Disse que não estava unicamente sob nossa capacidade de solução e sim do poder Executivo, já que dependia de toda a burocracia necessária para o simples conserto de uma geladeira. Já que o questionamento havia me gerado curiosidade extrema, acabei por perguntar:
- Mas qual a angústia com a geladeira? Se quiseres guardar algo e mantê-lo gelado, tem o bar do lado que pode nos emprestar seu freezer.
Ela respondeu:
- É que hoje acordei com uma “baita” vontade de tomar uma água gelada! E só aqui eu consigo isso."
Aquela pobre mulher, que dependia de um programa social para obter algum valor financeiro para sua sobrevivência, almejava apenas que a geladeira estivesse funcionando, para que pudesse tomar “água gelada”, artigo de luxo em sua casa.
A única lógica que consegui extrair disso foi de que grandes revoluções são necessárias.
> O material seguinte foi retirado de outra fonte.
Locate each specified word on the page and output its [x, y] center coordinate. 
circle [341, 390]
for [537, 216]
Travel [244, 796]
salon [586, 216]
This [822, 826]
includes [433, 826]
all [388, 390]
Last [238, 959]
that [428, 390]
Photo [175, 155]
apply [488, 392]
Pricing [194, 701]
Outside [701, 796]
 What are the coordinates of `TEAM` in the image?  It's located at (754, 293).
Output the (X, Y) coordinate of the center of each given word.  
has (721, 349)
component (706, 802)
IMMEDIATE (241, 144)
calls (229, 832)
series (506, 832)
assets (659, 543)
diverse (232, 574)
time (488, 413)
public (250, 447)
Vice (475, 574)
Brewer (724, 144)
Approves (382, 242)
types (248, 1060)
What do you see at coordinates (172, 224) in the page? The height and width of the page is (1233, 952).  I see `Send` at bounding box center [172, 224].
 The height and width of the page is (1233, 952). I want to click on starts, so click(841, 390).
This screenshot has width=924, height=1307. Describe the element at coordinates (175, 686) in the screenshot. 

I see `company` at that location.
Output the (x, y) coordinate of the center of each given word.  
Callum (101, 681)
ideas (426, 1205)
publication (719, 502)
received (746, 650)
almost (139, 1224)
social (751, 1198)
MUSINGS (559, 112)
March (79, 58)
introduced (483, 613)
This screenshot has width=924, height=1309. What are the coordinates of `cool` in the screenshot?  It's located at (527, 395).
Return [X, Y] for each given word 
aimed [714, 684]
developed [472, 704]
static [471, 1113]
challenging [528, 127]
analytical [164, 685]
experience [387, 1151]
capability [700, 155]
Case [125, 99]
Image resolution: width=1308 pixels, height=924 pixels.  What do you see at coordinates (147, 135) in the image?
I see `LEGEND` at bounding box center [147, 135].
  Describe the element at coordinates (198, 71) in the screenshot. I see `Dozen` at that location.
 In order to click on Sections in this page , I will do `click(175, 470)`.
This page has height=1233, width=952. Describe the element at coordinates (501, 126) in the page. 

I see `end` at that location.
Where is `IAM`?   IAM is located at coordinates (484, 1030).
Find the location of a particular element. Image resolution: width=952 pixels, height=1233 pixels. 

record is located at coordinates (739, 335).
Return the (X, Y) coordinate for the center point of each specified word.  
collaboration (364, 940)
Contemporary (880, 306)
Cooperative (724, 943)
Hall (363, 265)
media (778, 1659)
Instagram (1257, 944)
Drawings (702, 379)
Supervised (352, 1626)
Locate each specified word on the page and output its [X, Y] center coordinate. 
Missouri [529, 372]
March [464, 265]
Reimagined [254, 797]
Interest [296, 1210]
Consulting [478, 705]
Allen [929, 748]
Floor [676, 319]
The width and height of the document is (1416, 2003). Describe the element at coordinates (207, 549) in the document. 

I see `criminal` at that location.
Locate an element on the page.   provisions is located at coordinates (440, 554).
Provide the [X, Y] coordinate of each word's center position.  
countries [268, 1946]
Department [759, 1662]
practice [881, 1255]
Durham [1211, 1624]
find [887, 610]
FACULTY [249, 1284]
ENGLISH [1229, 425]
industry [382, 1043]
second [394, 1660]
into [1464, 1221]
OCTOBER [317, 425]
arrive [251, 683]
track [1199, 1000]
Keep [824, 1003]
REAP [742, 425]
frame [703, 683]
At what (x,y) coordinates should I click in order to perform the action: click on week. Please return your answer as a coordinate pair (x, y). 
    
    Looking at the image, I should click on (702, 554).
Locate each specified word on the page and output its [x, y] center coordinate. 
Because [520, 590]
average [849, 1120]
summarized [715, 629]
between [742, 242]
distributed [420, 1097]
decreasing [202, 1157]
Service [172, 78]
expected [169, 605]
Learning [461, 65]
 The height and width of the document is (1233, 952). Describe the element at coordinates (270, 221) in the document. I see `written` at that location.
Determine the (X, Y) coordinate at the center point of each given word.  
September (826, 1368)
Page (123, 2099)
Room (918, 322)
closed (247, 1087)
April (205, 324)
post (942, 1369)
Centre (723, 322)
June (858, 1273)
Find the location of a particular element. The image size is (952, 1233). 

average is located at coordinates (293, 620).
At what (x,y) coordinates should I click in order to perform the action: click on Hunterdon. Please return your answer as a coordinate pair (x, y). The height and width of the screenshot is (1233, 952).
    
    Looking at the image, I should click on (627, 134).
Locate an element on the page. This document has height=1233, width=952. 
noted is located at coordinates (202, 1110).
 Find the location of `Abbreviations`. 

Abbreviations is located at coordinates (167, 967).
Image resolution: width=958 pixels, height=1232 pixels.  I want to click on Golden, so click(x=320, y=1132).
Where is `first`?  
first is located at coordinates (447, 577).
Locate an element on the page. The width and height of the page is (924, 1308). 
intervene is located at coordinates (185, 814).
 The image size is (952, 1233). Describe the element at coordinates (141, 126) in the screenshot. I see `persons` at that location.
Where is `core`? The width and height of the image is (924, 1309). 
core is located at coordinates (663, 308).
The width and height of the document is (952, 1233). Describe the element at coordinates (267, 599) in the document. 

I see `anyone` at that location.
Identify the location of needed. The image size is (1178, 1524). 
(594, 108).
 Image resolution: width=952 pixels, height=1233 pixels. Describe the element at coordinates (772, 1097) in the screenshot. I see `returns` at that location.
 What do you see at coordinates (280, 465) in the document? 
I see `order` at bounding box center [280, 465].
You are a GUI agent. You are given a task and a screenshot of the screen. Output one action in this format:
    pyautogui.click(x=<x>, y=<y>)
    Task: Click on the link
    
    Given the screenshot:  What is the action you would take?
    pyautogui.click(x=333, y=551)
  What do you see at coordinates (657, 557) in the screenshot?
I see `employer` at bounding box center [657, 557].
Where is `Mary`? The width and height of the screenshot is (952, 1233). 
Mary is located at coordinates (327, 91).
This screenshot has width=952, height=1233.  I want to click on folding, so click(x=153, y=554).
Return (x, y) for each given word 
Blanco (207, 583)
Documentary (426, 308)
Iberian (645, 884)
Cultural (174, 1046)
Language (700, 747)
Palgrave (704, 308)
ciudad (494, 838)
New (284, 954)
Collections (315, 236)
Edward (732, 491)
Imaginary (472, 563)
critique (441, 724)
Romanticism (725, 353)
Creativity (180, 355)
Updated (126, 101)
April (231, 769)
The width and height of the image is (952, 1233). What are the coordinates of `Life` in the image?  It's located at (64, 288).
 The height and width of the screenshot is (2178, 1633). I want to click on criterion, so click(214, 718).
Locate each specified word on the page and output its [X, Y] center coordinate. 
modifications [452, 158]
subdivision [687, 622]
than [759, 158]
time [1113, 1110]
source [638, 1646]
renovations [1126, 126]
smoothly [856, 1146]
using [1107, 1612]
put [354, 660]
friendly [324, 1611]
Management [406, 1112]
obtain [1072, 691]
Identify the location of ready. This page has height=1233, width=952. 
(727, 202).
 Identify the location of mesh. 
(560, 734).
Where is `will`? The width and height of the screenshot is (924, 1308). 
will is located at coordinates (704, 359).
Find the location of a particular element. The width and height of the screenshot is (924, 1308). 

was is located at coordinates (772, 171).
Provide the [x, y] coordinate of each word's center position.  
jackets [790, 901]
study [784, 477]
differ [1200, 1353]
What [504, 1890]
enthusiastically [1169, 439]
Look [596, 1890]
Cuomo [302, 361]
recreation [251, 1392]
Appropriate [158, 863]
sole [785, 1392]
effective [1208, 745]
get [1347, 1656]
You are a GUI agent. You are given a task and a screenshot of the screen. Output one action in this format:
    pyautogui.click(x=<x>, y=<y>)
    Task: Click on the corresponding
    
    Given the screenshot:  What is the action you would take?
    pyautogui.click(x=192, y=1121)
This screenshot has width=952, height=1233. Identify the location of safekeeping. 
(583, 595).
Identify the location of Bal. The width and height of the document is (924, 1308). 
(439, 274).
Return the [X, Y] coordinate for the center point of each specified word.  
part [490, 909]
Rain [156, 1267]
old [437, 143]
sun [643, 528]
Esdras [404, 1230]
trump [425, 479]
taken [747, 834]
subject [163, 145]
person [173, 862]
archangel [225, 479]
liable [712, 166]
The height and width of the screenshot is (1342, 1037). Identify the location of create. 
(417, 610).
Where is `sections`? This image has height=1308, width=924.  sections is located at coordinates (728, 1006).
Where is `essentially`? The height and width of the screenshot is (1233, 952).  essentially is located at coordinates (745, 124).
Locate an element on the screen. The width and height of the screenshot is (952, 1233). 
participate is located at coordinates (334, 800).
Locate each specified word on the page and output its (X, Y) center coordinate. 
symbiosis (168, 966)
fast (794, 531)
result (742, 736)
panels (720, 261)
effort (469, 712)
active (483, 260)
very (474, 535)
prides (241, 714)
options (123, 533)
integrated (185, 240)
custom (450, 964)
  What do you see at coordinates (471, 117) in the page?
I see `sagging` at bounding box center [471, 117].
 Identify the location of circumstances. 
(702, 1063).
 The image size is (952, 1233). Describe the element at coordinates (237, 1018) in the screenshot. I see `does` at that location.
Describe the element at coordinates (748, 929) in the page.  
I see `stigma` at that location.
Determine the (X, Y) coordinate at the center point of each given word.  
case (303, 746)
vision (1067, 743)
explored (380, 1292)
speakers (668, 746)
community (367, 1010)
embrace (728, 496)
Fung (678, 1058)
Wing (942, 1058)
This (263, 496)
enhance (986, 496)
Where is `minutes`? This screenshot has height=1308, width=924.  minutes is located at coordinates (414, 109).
Entender os anseios e desejos dos outros devem ser buscados por nós sempre. Mas não podemos nos perder na macro solução. Às vezes, um pequeno gesto, que para nós pode ser visto como mínimo, é grande demais para quem recebe. Querer mudar o mundo é o desejo de todos, mas mudar a vontade de um pode ser um bom começo. Não estão errados os técnicos que coordenam os programas aqui comentados....só é preciso entender qual o desejo imediato dos que poderão usufruir de tudo isso. Com certeza não são desumanos nem frios, muito pelo contrário. Ocorre que o desejo de mudança é tão grande que acabam por deixarem de ver o "pequeno".
A história acima me emocionou muito. Os que me conhecem sabem que choro com propaganda de margarina. Por isso quero perguntar aos meus 2 ou 3 leitores: quer um copo de água gelada?